Exercise instructions> Below are records; from the line containing "Task: Tick the Tiliotteet checkbox" through the very last line, output each line exactly. No pictures.

Data section>
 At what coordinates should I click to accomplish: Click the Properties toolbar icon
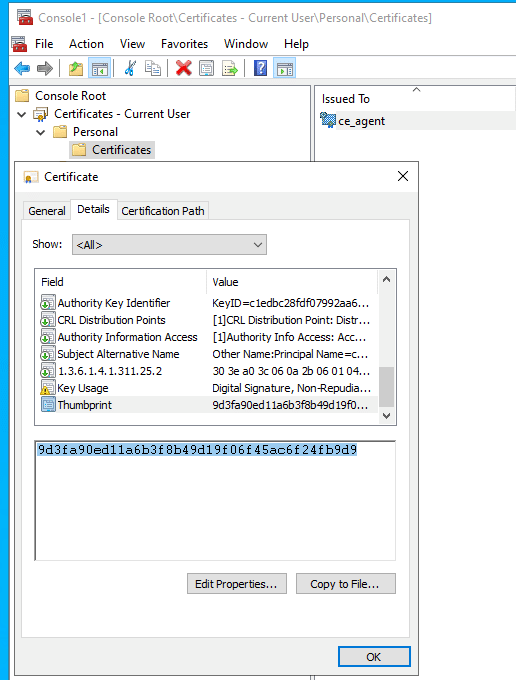[206, 69]
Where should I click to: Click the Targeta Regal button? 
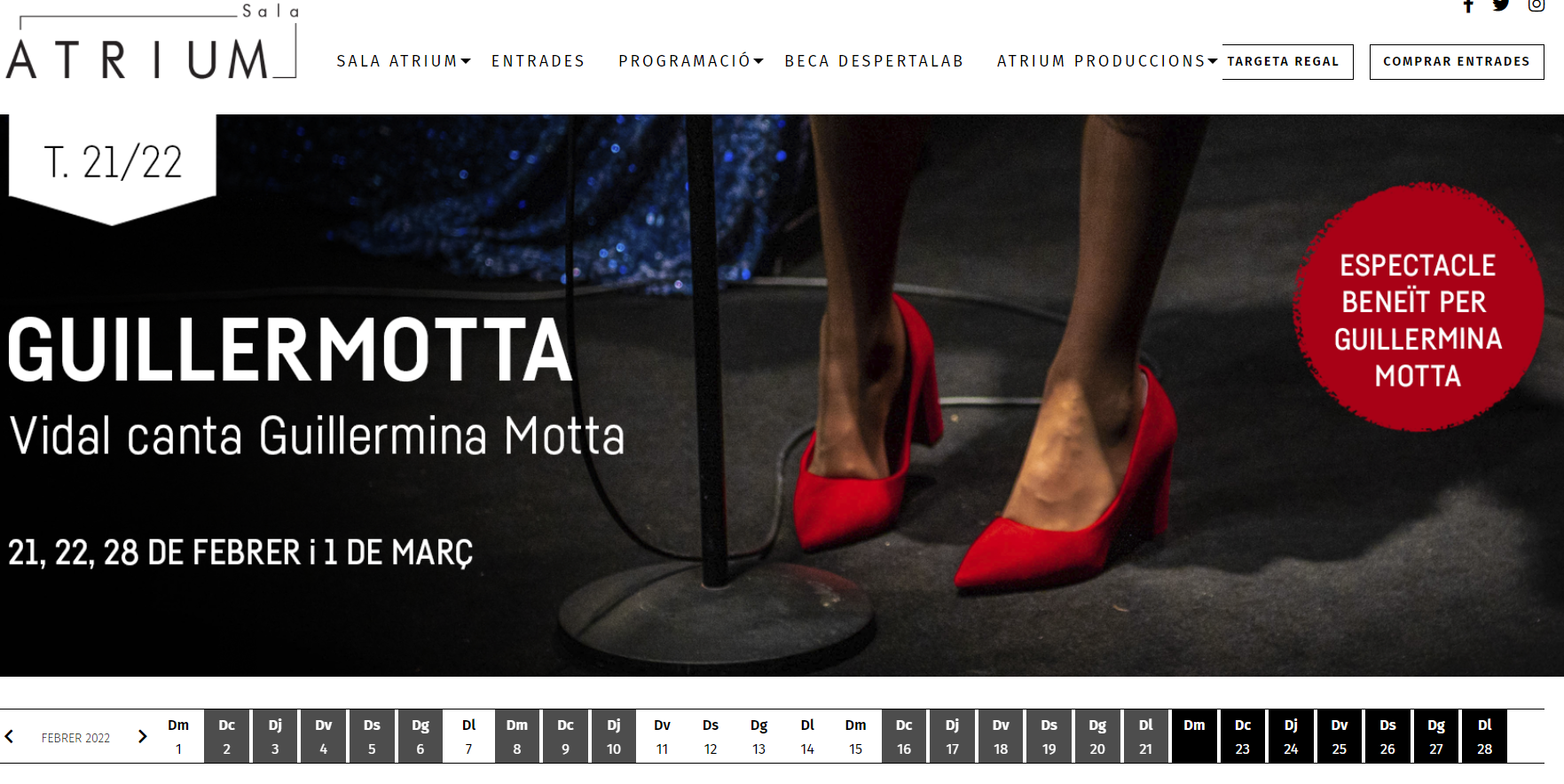(1287, 62)
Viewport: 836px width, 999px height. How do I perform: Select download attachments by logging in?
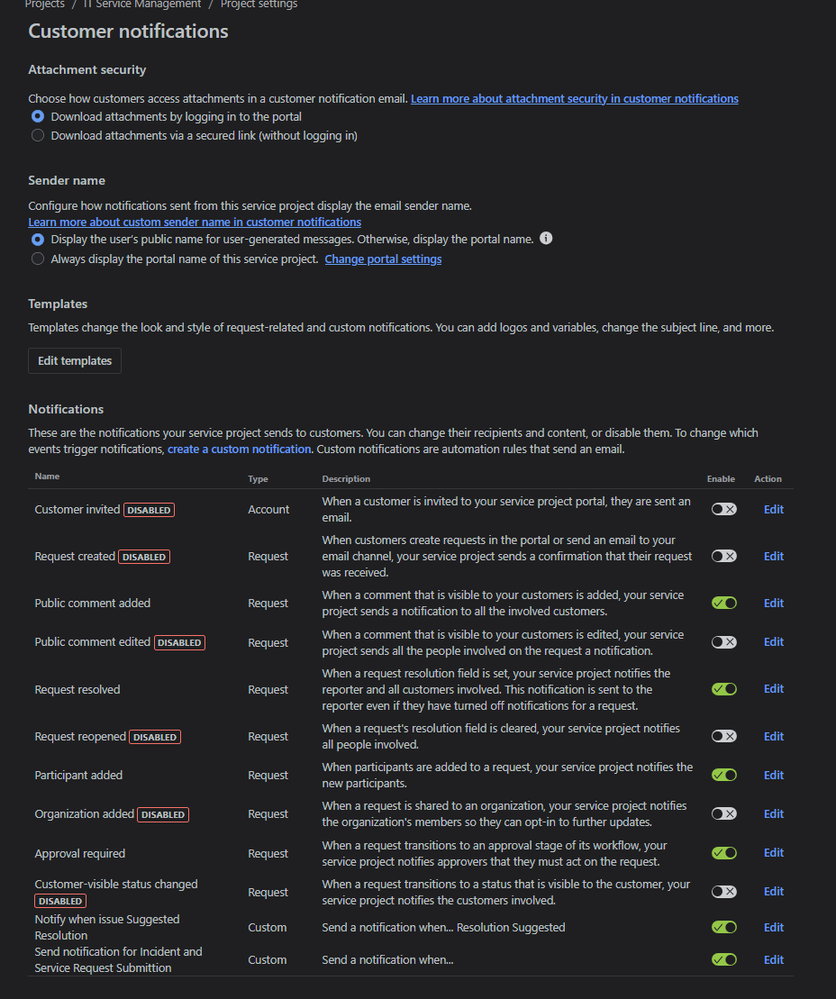tap(37, 116)
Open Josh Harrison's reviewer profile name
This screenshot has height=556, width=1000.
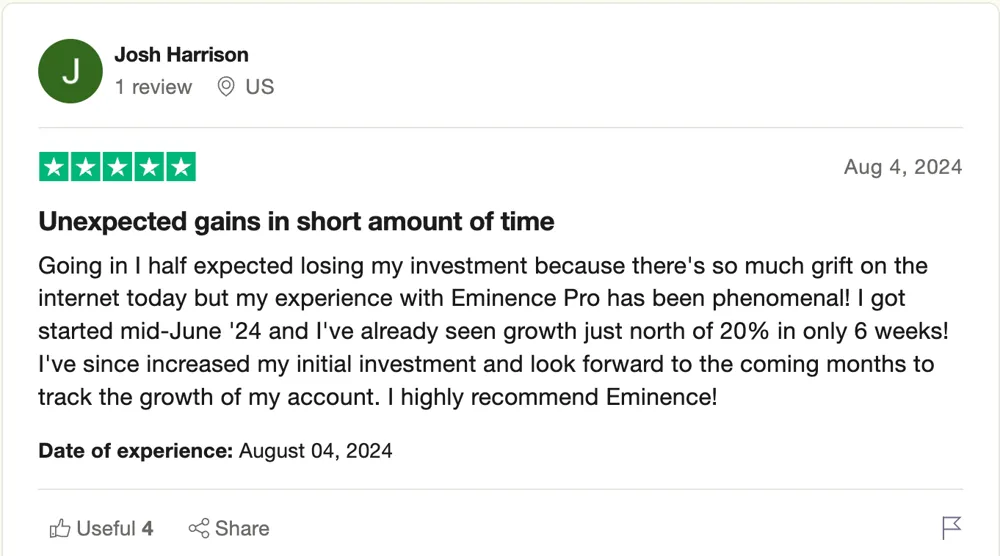click(x=181, y=55)

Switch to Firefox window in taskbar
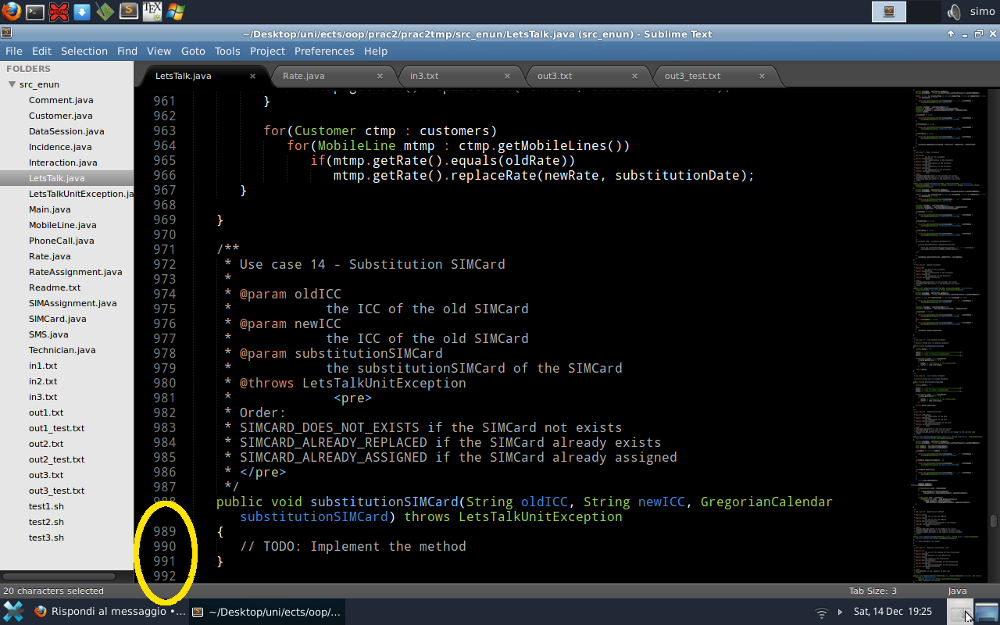point(108,611)
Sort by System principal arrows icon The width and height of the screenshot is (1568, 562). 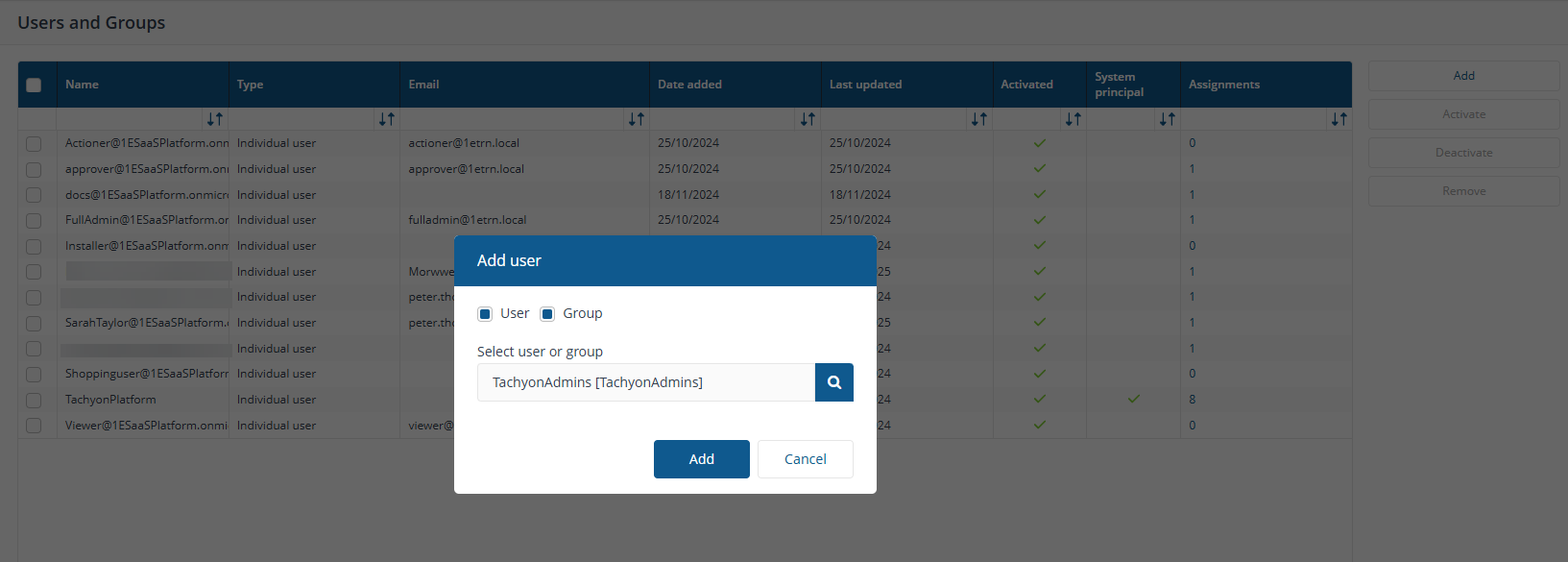[x=1167, y=119]
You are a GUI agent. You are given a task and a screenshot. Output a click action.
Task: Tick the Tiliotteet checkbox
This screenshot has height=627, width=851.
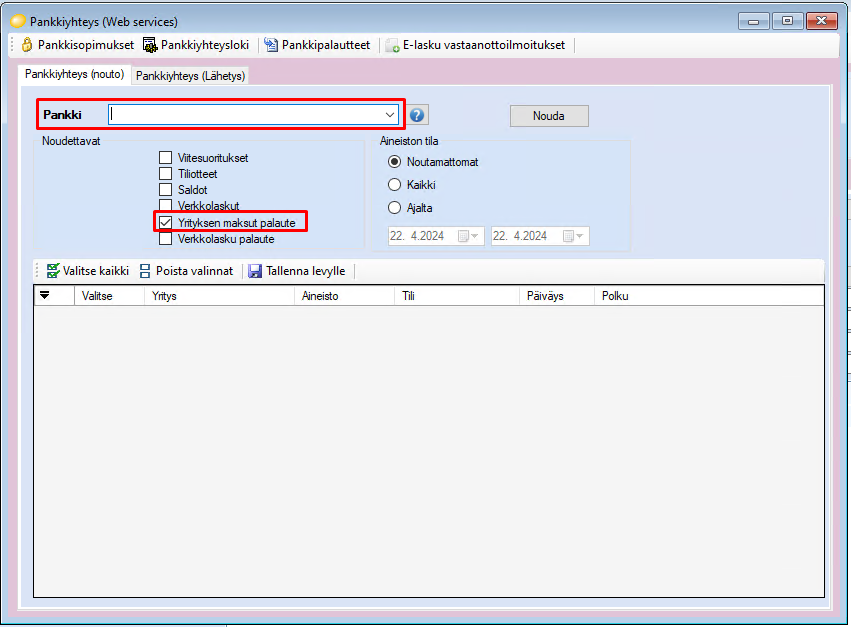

Solution>
Task: Tick the Tiliotteet checkbox
This screenshot has height=627, width=851.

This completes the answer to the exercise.